■ **Supplied material**:
++++++

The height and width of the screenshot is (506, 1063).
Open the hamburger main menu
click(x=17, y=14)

++++++

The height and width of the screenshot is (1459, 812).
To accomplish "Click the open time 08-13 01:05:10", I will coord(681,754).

++++++

■ **Work to complete**:
For the word "height", show every line of the entries that holds it.

■ **Answer box**:
The height and width of the screenshot is (506, 1063).
The height and width of the screenshot is (1459, 812).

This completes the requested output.